NCL_lcmask_1.py

NCL_lcmask_1.py#

This script illustrates the following concepts:
  • Drawing filled contours over a Lambert Conformal map

  • Zooming in on a particular area on a Lambert Conformal map

  • Creating a custom plot boundary

  • Using a blue-white-red color map

  • Setting contour levels using a min/max contour level and a spacing

See following URLs to see the reproduced NCL plot & script:

Import packages:

import cartopy.crs as ccrs
import matplotlib.pyplot as plt
import numpy as np
import xarray as xr
import cmaps

import geocat.datafiles as gdf
import geocat.viz as gv

Read in data:

# Open a netCDF data file using xarray default engine and load the data into
# xarrays and disable time decoding due to missing necessary metadata
ds = xr.open_dataset(gdf.get("netcdf_files/atmos.nc"), decode_times=False)
# Extract a slice of the data
ds = ds.isel(time=0, drop=True)
ds = ds.isel(lev=0, drop=True)
V = ds.V
# Ensure longitudes range from 0 to 360 degrees
V = gv.xr_add_cyclic_longitudes(V, "lon")

Plot unmasked data:

# Generate figure and projection using Cartopy
plt.figure(figsize=(7, 10))
proj = ccrs.LambertConformal(central_longitude=0, standard_parallels=(45, 89))
# Set axis projection
ax = plt.axes(projection=proj, frameon=False)
# Set extent to include all longitudes and the northern hemisphere
ax.set_extent((0, 359, 0, 89), crs=ccrs.PlateCarree())
ax.coastlines(linewidth=0.5)

# Plot data and create colorbar
newcmp = cmaps.BlWhRe

wind = V.plot.contourf(ax=ax,
                       cmap=newcmp,
                       transform=ccrs.PlateCarree(),
                       add_colorbar=False,
                       levels=24)
cbar = plt.colorbar(wind,
                    ax=ax,
                    orientation='horizontal',
                    drawedges=True,
                    ticks=np.arange(-48, 48, 8),
                    pad=0.1,
                    aspect=12)
cbar.ax.tick_params(length=0)  # remove tick marks but leave in labels

# Use geocat.viz.util convenience function to add left and right titles
gv.set_titles_and_labels(ax,
                         lefttitle=V.long_name,
                         lefttitlefontsize=16,
                         righttitle=V.units,
                         righttitlefontsize=16)

plt.show()
meridional wind component, m/s

Mask data

masked = V.where(V.lat > 20)
masked = masked.where(masked.lat < 80)
masked = masked.where(masked.lon > 90)
masked = masked.where(masked.lon < 220)

# Rotate data to match NCL example
masked['lon'] = masked['lon'] + 180

Plot masked data

# Generate figure and projection using Cartopy
plt.figure(figsize=(10, 7))
proj = ccrs.LambertConformal(central_longitude=-22.5,
                             standard_parallels=(45, 89))
# Set axis projection
ax = plt.axes(projection=proj)
ax.coastlines(linewidth=0.5)

# Make a custom boundary using convenience function
gv.set_map_boundary(ax, [-85, 40], [20, 80], south_pad=1)

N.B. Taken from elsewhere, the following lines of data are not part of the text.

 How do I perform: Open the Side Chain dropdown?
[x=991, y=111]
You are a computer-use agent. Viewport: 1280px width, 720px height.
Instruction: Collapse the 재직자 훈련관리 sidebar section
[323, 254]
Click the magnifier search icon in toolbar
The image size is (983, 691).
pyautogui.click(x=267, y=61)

# Plot data and create colorbar
wind = masked.plot.contourf(ax=ax,
                            cmap=newcmp,
                            transform=ccrs.PlateCarree(),
                            add_colorbar=False,
                            levels=24)
cbar = plt.colorbar(wind,
                    ax=ax,
                    orientation='horizontal',
                    drawedges=True,
                    ticks=np.arange(-40, 44, 4),
                    pad=0.1,
                    aspect=18)
cbar.ax.tick_params(length=0)  # remove tick marks but leave in labels

# Use geocat.viz.util convenience function to add left and right titles
gv.set_titles_and_labels(ax,
                         lefttitle=V.long_name,
                         lefttitlefontsize=16,
                         righttitle=V.units,
                         righttitlefontsize=16)
plt.show()
meridional wind component, m/s

Total running time of the script: (0 minutes 1.409 seconds)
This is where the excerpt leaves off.